■ Problem to work on ■
Write out the data exactly from its first line onward, ending with the line in which "Task: Click the year_month column header" appears.

[Collected data entries]
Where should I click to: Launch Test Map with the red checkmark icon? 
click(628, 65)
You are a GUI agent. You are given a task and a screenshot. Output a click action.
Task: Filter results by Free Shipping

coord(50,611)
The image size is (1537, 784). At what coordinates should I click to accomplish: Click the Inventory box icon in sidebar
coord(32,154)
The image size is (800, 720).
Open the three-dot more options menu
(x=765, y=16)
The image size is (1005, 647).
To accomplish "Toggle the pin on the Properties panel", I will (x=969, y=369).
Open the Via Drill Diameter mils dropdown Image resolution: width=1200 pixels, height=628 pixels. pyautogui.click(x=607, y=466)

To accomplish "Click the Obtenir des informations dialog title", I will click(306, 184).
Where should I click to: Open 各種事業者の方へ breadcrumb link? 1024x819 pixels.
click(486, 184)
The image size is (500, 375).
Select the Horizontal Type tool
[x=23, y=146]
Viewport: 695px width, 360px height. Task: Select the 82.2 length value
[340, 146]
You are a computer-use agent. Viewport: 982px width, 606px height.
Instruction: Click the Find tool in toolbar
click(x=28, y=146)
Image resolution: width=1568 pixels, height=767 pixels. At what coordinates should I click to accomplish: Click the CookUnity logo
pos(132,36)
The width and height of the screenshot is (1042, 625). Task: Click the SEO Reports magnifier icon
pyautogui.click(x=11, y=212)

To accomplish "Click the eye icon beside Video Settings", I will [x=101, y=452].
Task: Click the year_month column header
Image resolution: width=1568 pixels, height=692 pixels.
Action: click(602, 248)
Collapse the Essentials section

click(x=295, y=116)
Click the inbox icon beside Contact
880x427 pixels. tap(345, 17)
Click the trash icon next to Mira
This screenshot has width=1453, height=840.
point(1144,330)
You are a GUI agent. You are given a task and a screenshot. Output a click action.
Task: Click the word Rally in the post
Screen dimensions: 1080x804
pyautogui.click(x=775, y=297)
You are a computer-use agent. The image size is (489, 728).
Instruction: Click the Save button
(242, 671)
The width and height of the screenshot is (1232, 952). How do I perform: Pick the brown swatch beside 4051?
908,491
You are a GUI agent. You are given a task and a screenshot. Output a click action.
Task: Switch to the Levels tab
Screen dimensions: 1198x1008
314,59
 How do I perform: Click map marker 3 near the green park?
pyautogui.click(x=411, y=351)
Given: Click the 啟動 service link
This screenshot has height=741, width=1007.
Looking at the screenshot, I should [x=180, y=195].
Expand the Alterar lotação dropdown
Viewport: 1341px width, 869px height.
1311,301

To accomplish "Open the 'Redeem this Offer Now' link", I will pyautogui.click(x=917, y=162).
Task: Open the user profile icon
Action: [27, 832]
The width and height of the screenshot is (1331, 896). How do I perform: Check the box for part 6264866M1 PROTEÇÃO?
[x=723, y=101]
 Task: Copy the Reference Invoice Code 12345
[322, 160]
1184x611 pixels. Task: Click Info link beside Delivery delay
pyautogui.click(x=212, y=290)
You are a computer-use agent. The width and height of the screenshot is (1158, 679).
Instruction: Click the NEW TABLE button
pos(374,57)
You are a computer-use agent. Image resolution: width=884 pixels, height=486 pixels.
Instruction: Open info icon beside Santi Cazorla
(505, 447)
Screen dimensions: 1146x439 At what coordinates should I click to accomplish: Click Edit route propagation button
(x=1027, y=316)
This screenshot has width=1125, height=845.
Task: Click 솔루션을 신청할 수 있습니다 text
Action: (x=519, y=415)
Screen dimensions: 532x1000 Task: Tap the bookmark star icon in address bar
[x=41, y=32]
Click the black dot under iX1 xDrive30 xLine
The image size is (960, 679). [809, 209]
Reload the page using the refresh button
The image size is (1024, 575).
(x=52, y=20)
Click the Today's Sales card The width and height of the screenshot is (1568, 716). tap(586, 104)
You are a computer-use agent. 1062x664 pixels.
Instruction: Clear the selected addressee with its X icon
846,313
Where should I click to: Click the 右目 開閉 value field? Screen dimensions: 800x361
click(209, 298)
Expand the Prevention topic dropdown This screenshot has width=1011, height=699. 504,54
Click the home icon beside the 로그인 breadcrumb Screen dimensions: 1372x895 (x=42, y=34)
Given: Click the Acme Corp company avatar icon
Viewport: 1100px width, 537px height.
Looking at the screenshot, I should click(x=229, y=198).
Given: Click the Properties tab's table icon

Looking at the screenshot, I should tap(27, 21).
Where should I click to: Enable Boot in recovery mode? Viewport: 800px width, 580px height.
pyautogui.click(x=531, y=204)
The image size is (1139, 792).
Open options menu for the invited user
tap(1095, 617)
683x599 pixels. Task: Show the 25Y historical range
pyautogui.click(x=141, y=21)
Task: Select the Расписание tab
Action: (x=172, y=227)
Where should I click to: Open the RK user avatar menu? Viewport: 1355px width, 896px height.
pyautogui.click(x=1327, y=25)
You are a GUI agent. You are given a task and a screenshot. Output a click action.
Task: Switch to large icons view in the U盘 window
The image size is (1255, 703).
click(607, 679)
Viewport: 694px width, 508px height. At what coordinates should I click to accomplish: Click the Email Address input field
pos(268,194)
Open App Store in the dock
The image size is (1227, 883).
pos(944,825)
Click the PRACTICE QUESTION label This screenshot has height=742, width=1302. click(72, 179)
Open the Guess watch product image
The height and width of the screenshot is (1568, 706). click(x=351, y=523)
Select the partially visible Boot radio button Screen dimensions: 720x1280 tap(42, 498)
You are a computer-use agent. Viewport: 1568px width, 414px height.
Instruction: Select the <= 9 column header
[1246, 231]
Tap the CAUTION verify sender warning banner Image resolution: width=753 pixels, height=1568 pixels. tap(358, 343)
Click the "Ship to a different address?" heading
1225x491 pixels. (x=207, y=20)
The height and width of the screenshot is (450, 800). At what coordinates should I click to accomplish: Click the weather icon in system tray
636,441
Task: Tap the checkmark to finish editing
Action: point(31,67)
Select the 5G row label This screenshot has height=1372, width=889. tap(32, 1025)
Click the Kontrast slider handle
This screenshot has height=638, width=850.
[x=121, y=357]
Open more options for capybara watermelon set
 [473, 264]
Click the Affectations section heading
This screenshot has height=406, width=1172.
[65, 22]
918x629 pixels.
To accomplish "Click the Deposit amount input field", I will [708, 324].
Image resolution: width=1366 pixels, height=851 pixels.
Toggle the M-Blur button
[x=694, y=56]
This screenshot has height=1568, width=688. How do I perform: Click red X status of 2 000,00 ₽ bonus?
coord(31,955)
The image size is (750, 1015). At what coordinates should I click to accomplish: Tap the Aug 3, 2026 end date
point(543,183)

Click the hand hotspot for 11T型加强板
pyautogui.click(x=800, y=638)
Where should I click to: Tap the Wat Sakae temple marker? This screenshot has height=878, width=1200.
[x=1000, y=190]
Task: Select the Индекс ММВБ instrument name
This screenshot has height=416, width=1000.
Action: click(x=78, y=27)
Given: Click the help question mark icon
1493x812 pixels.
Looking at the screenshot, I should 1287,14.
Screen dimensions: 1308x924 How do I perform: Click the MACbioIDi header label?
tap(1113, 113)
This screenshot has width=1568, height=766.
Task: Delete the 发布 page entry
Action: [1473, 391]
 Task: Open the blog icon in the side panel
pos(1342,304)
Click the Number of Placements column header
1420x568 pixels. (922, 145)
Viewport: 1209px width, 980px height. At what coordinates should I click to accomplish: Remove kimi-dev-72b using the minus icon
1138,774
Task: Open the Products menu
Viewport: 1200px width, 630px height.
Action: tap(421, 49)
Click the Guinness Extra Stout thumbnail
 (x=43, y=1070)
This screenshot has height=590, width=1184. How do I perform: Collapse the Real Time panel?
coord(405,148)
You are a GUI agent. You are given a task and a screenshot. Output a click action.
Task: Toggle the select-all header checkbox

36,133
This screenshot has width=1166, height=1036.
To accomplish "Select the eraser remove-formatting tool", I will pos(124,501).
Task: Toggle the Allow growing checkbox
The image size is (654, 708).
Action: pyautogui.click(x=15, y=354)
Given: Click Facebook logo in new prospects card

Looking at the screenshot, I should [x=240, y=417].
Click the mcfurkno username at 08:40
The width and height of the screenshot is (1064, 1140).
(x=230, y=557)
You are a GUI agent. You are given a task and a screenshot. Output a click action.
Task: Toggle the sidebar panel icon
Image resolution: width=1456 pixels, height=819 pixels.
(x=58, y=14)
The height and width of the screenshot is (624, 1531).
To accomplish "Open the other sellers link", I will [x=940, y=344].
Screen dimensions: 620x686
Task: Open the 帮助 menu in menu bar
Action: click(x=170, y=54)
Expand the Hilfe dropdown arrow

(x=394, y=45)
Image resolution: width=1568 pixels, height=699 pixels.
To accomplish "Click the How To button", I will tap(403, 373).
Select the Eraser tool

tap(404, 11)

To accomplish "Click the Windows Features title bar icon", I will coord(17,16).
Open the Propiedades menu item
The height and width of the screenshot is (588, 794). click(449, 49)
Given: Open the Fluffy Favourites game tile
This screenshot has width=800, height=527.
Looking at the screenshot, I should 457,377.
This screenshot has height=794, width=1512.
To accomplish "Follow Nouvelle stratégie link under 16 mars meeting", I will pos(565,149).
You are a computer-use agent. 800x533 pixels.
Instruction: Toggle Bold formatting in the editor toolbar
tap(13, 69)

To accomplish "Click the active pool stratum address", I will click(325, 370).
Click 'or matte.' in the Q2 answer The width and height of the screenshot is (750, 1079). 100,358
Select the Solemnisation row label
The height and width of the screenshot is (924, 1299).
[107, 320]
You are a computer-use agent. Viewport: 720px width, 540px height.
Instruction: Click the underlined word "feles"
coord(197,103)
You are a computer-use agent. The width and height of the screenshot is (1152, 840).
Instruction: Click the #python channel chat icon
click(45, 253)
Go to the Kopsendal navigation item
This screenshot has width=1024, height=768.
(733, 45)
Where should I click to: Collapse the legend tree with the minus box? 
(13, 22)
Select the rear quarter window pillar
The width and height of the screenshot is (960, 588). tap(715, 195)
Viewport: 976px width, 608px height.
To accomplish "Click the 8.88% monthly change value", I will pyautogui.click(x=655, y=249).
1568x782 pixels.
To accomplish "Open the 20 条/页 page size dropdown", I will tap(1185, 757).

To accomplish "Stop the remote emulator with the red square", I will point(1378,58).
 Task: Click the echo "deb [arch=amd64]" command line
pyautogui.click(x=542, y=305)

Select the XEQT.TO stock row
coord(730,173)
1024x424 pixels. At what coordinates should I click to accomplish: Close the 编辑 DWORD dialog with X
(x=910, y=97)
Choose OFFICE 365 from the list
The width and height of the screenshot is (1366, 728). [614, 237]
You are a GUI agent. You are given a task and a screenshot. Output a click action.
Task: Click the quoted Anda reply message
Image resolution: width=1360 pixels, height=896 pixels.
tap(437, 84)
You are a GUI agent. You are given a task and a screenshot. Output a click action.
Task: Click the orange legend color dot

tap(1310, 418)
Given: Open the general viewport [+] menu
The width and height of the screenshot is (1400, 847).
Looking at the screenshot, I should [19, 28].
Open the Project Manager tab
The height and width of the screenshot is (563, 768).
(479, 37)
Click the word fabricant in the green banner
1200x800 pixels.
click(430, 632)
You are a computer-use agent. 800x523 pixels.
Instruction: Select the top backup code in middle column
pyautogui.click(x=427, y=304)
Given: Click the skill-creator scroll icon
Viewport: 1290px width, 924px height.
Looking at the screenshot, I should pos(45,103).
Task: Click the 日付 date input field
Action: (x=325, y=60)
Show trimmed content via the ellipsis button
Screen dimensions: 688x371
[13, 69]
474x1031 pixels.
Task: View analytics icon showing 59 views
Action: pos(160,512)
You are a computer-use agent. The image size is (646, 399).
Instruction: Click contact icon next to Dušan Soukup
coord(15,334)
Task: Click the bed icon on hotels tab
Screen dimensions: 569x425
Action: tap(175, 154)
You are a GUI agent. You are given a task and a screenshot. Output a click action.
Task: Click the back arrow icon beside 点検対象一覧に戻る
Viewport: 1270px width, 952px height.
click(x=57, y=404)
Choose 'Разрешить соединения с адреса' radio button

■ Reply ■
Where should I click to: Launch Test Map with the red checkmark icon? 
click(628, 65)
You are a GUI agent. You are given a task and a screenshot. Output a click action.
Task: Filter results by Free Shipping

coord(50,611)
The image size is (1537, 784). At what coordinates should I click to accomplish: Click the Inventory box icon in sidebar
coord(32,154)
The image size is (800, 720).
Open the three-dot more options menu
(x=765, y=16)
The image size is (1005, 647).
To accomplish "Toggle the pin on the Properties panel", I will (x=969, y=369).
Open the Via Drill Diameter mils dropdown Image resolution: width=1200 pixels, height=628 pixels. pyautogui.click(x=607, y=466)

To accomplish "Click the Obtenir des informations dialog title", I will click(306, 184).
Where should I click to: Open 各種事業者の方へ breadcrumb link? 1024x819 pixels.
click(486, 184)
The image size is (500, 375).
Select the Horizontal Type tool
[x=23, y=146]
Viewport: 695px width, 360px height. Task: Select the 82.2 length value
[340, 146]
You are a computer-use agent. Viewport: 982px width, 606px height.
Instruction: Click the Find tool in toolbar
click(x=28, y=146)
Image resolution: width=1568 pixels, height=767 pixels. At what coordinates should I click to accomplish: Click the CookUnity logo
pos(132,36)
The width and height of the screenshot is (1042, 625). Task: Click the SEO Reports magnifier icon
pyautogui.click(x=11, y=212)

To accomplish "Click the eye icon beside Video Settings", I will [x=101, y=452].
Task: Click the year_month column header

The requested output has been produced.